Author: Sai Prathyusha Kanisetti
Institution: George Washington University
Instructor: Prof. David W. Trott
Course: Machine Learning (CSCI 6364)
Date: 05/08/2024
Alcohol consumption poses significant public health challenges, with links to a range of physical and mental health disorders. This project leverages machine learning to classify individuals' drinking habits based on body signal data, contributing to better understanding and potential health interventions.
The dataset, sourced from Kaggle, contains:
- Observations: 991,346 (after cleaning: 906,676)
- Features: 24 (22 numerical, 2 categorical)
- Key metrics include hemoglobin, glucose levels, height, weight, etc.
Preprocessing:
- Duplicate removal (26 entries)
- Outlier analysis and removal:
- Waistline (e.g., 999.0)
- Cholesterol levels (e.g., HDL 8110, LDL 5119)
- Feature engineering (e.g., identifying blindness from eyesight metrics)
- Class Distribution: Balanced between drinkers and non-drinkers.
- Gender Analysis: Male participants are more likely to drink than females.
- Age Trends: Younger and middle-aged individuals consume more alcohol.

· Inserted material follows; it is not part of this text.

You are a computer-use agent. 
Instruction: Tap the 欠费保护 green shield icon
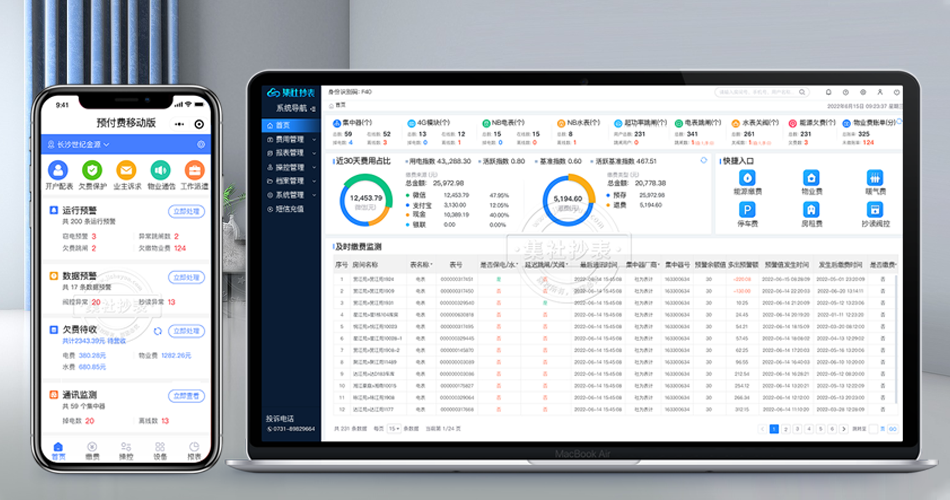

- Smoking-Alcohol Correlation: Non-smokers exhibit higher alcohol consumption.
- Which age group is most habituated to drinking alcohol?

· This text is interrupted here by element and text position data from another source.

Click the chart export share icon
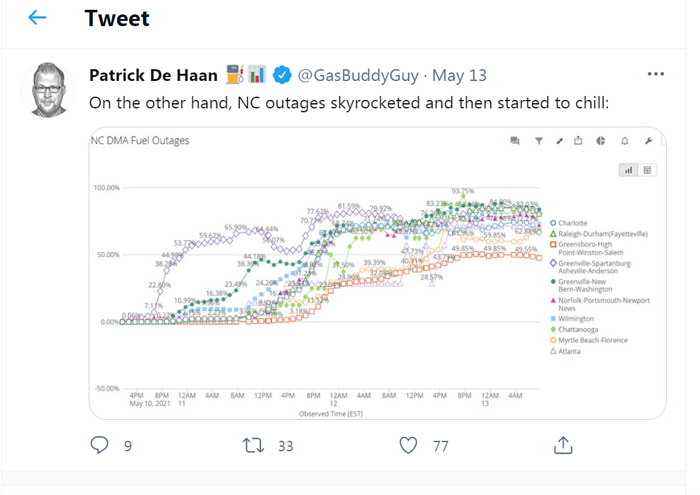This screenshot has width=700, height=495. point(578,141)
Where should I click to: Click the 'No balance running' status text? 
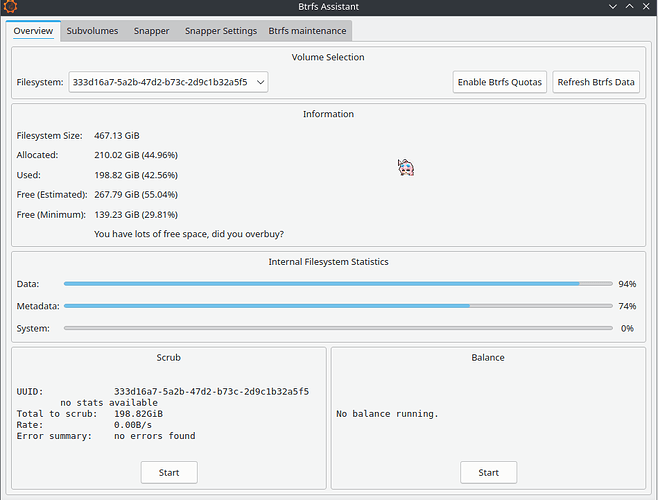387,413
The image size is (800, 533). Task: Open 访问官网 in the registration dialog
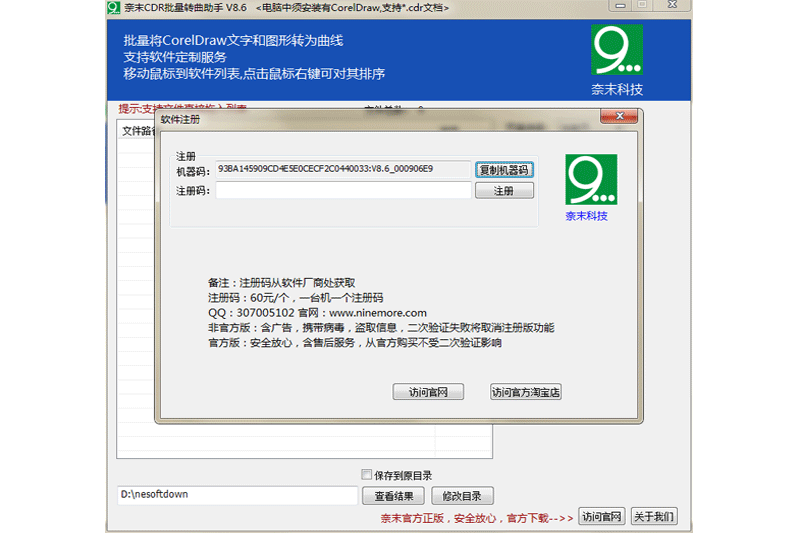428,392
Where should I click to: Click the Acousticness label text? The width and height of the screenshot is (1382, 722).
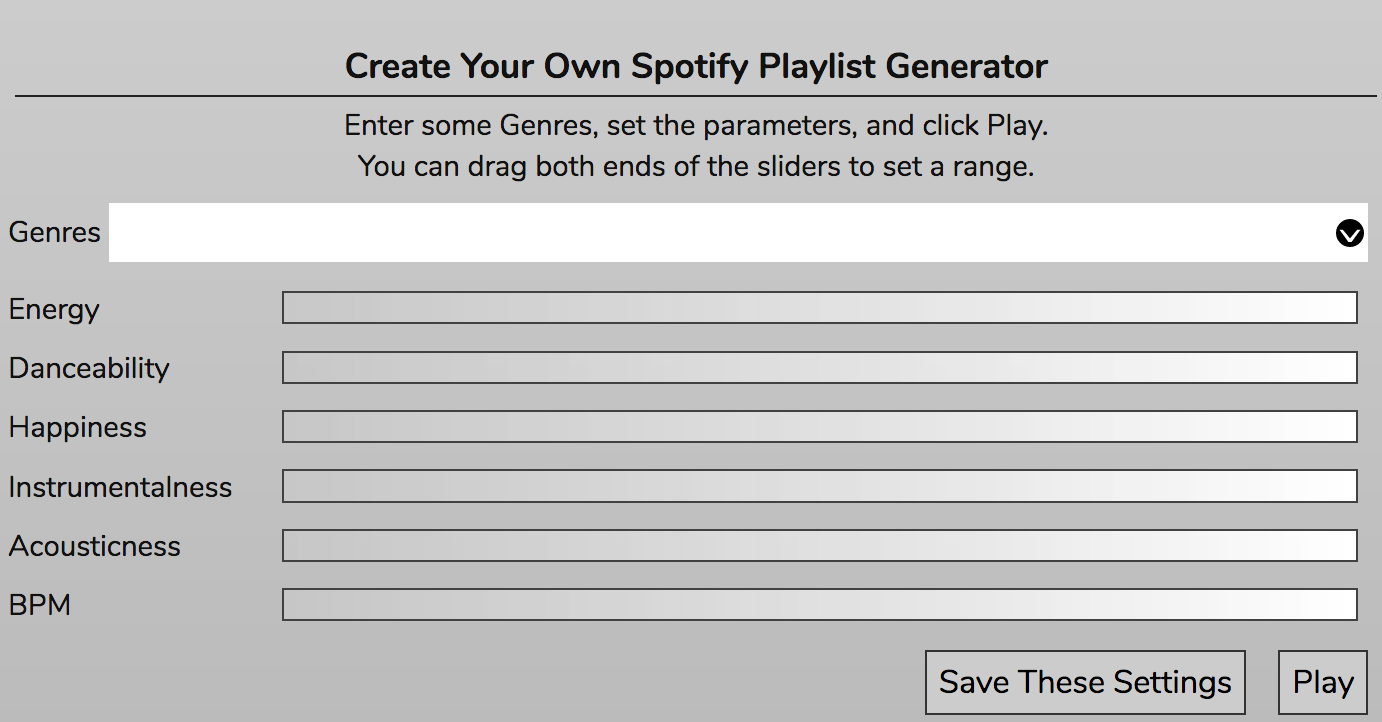coord(95,546)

- Does every individual who drinks also smoke?
- Is there a significant impact of alcohol on eyesight?
- Does regular alcohol consumption affect the liver?
Three algorithms were employed:
- Random Forest Classifier
- Gradient Boosting
- XGBoost
- Set 1: Gamma-GTP, HDL-cholesterol, age, smoking status, etc.
- Set 2: Added variables like left/right eyesight, triglycerides, and hemoglobin.
- XGBoost outperformed others with robust predictive accuracy and efficiency.
- Cross-validation yielded a mean score of ~0.735 with minimal variance.
XGBoost proved most effective due to its:
- High accuracy
- Resource efficiency
- Versatility in handling noisy and incomplete datasets
The insights derived from this project underscore the critical health impacts of alcohol and highlight the value of machine learning in public health research.
- Data: [Dataset from Kaggle] (not included here)
- Scripts: Preprocessing, EDA, and model training files
- Models: Trained models for Random Forest, Gradient Boosting, and XGBoost
- Preprocess the dataset:
- Remove duplicates and outliers.
- Engineer relevant features.
- Perform EDA to gain insights into class distributions and trends.
- Train models using the scripts provided.
- Evaluate models with metrics like F1-score and ROC-AUC curves.
- Extend analysis to other health metrics.
- Explore deep learning models for feature representation.
- Implement real-time predictions in a healthcare setting.